[SERVER-36503] Skip dry-run election during election handoff Created: 07/Aug/18 Updated: 29/Oct/23 Resolved: 12/Sep/18 |
|
| Status: | Closed |
| Project: | Core Server |
| Component/s: | Replication |
| Affects Version/s: | None |
| Fix Version/s: | 3.6.9, 4.0.3, 4.1.4 |
| Type: | Task | Priority: | Major - P3 |
| Reporter: | Spencer Brody (Inactive) | Assignee: | Vesselina Ratcheva (Inactive) |
| Resolution: | Fixed | Votes: | 0 |
| Labels: | None | ||
| Remaining Estimate: | Not Specified | ||
| Time Spent: | Not Specified | ||
| Original Estimate: | Not Specified | ||
| Issue Links: |
|
||||
| Backwards Compatibility: | Fully Compatible | ||||
| Backport Requested: |
v4.0, v3.6
|
||||
| Sprint: | Repl 2018-08-27, Repl 2018-09-10, Repl 2018-09-24 | ||||
| Participants: | |||||
| Description |
|
With the new election handoff machinery, when a primary is sent replSetStepDown, the last thing it does as part of stepDown is send a replSetStepUp command to a node it believes to be best equipped to take over as the new primary.
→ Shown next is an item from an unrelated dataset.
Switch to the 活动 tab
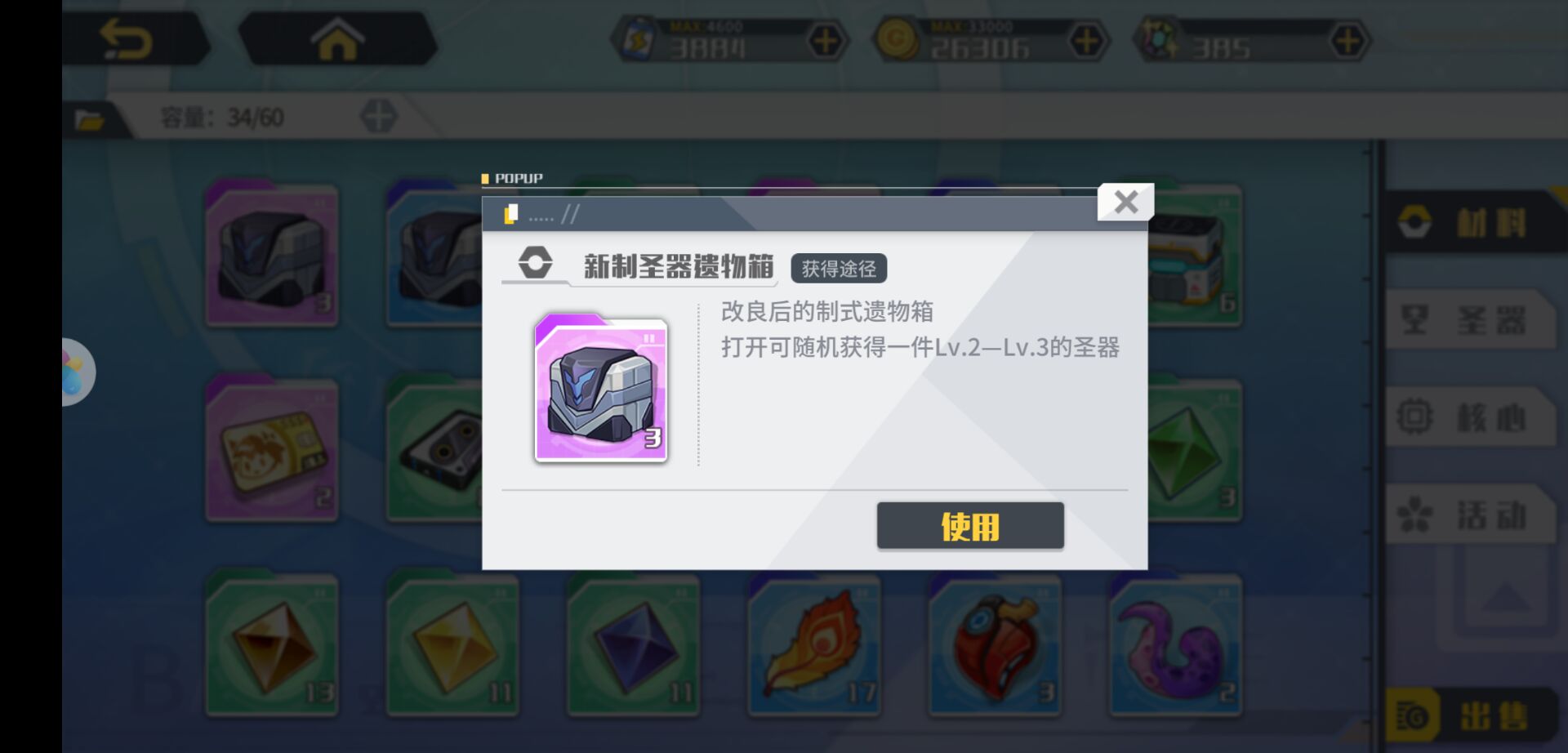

The stepUp command makes the new node call for an election, going through the normal election path which includes a dry-run election. Dry run elections aren't required for correctness, they are an optimization to limit unnecessary term changes due to failed elections. But since we already believe this node has a pretty good chance to win, and because the primary is stepping down so there's going to be a term change anyway, we could skip the dry run on the new primary candidate node and still have a good chance to win. This would reduce failover time in the common case for planned failover, at the risk of inducing extra unnecessary elections in the degenerate case. |
| Comments |
| Comment by Githook User [ 19/Sep/18 ] |
|
Author: {'name': 'Vesselina Ratcheva', 'email': 'vesselina.ratcheva@mongodb.com'}Message: (cherry picked from commit b19e39088cf8754186de8f5f3f1dae17a12aaa4c) |
| Comment by Githook User [ 12/Sep/18 ] |
|
Author: {'name': 'Vesselina Ratcheva', 'email': 'vesselina.ratcheva@mongodb.com'}Message: (cherry picked from commit b19e39088cf8754186de8f5f3f1dae17a12aaa4c) |
| Comment by Githook User [ 12/Sep/18 ] |
|
Author: {'name': 'Vesselina Ratcheva', 'email': 'vesselina.ratcheva@mongodb.com'}Message: |
| Comment by Andy Schwerin [ 17/Aug/18 ] |
|
That sounds good to me, then. |
| Comment by Siyuan Zhou [ 16/Aug/18 ] |
|
Yes, an argument for "skip the dry run". The back-compatibility is good point. It looks like we don't parse the command currently, so I expect it'll be safe for old versions. |
| Comment by Andy Schwerin [ 16/Aug/18 ] |
|
Is there an argument we could add that would be ignored on old versions of mongod, rather than erroring? That would make stepUp work more seamlessly in mixed-version systems. I assume you want an argument that means "skip the dry run", not an argument that means "do not skip the dry run", so that users in the shell get the safer behavior with the shorter command invocation? siyuan.zhou |
| Comment by Siyuan Zhou [ 16/Aug/18 ] |
|
schwerin proposed to skip dry-run on all stepUp command. I'm concerned that the change would make stepUp command very hard to use manually via a shell, unless the user checks the replication progress periodically and manually, otherwise they risk interrupting the primary with a failed election. The command is not documented, but might be useful to Support and us for manual testing. I'd propose to add a new parameter to the command. CC spencer. |